TASK GOAL: Write out all of the lines below, exactly and completely.

___ SOURCE MATERIAL

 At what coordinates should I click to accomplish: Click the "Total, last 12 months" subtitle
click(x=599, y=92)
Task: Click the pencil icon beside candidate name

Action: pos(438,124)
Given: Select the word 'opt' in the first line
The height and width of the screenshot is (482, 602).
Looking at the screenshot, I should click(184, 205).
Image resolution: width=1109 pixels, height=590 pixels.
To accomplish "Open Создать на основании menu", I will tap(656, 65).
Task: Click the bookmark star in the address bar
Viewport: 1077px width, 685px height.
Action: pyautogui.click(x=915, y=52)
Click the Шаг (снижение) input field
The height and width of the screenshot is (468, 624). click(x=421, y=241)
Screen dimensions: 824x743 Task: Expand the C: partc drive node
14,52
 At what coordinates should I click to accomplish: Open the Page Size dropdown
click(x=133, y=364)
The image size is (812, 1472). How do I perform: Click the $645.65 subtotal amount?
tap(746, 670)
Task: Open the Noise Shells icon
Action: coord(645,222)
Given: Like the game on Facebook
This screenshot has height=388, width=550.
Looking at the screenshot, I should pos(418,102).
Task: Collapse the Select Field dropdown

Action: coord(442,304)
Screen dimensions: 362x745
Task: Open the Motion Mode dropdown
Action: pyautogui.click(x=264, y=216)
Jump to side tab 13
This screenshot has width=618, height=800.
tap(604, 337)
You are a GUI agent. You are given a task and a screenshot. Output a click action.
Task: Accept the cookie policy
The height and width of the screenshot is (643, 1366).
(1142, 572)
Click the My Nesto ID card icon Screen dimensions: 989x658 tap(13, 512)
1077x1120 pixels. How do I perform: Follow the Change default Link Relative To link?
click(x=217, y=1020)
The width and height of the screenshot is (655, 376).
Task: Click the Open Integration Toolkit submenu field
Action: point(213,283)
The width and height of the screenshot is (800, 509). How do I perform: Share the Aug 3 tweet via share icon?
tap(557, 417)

______

TASK RESPONSE:
 At what coordinates should I click to accomplish: Click the "Total, last 12 months" subtitle
click(x=599, y=92)
Task: Click the pencil icon beside candidate name

Action: pos(438,124)
Given: Select the word 'opt' in the first line
The height and width of the screenshot is (482, 602).
Looking at the screenshot, I should click(184, 205).
Image resolution: width=1109 pixels, height=590 pixels.
To accomplish "Open Создать на основании menu", I will tap(656, 65).
Task: Click the bookmark star in the address bar
Viewport: 1077px width, 685px height.
Action: pyautogui.click(x=915, y=52)
Click the Шаг (снижение) input field
The height and width of the screenshot is (468, 624). click(x=421, y=241)
Screen dimensions: 824x743 Task: Expand the C: partc drive node
14,52
 At what coordinates should I click to accomplish: Open the Page Size dropdown
click(x=133, y=364)
The image size is (812, 1472). How do I perform: Click the $645.65 subtotal amount?
tap(746, 670)
Task: Open the Noise Shells icon
Action: coord(645,222)
Given: Like the game on Facebook
This screenshot has height=388, width=550.
Looking at the screenshot, I should pos(418,102).
Task: Collapse the Select Field dropdown

Action: coord(442,304)
Screen dimensions: 362x745
Task: Open the Motion Mode dropdown
Action: pyautogui.click(x=264, y=216)
Jump to side tab 13
This screenshot has width=618, height=800.
tap(604, 337)
You are a GUI agent. You are given a task and a screenshot. Output a click action.
Task: Accept the cookie policy
The height and width of the screenshot is (643, 1366).
(1142, 572)
Click the My Nesto ID card icon Screen dimensions: 989x658 tap(13, 512)
1077x1120 pixels. How do I perform: Follow the Change default Link Relative To link?
click(x=217, y=1020)
The width and height of the screenshot is (655, 376).
Task: Click the Open Integration Toolkit submenu field
Action: point(213,283)
The width and height of the screenshot is (800, 509). How do I perform: Share the Aug 3 tweet via share icon?
tap(557, 417)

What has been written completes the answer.